→ **Task**: Using the records below, filter for lines that contain the string "agent" and copy them out.

[Extracted data entries]
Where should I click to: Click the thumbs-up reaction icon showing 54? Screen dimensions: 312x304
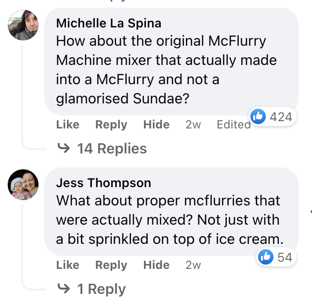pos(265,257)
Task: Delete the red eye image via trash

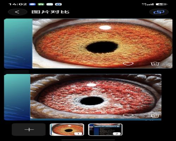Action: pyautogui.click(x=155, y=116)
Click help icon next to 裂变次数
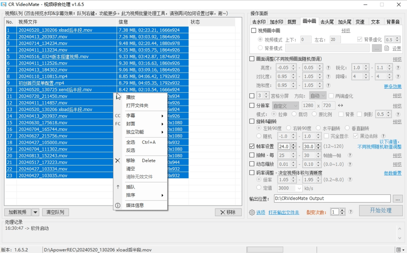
...
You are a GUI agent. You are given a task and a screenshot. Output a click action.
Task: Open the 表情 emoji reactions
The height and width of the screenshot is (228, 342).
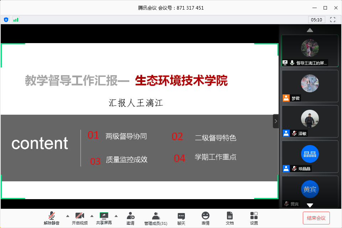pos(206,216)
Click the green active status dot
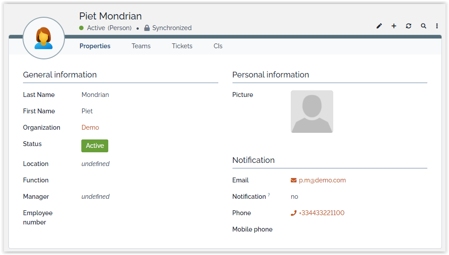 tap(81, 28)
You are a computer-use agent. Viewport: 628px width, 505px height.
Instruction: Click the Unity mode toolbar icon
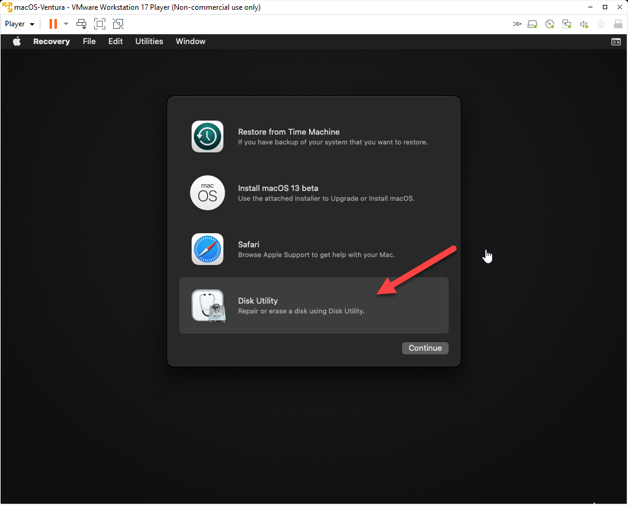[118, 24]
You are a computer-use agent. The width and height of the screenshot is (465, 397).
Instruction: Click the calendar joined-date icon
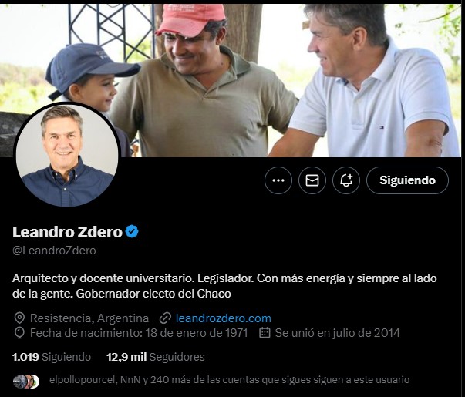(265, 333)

→ **Solved problem**:
You are a GUI agent. You are given a task and a screenshot. Output a click action.
You are a computer-use agent. Viewport: 628px width, 505px height.
You are a computer-use agent. The width and height of the screenshot is (465, 397).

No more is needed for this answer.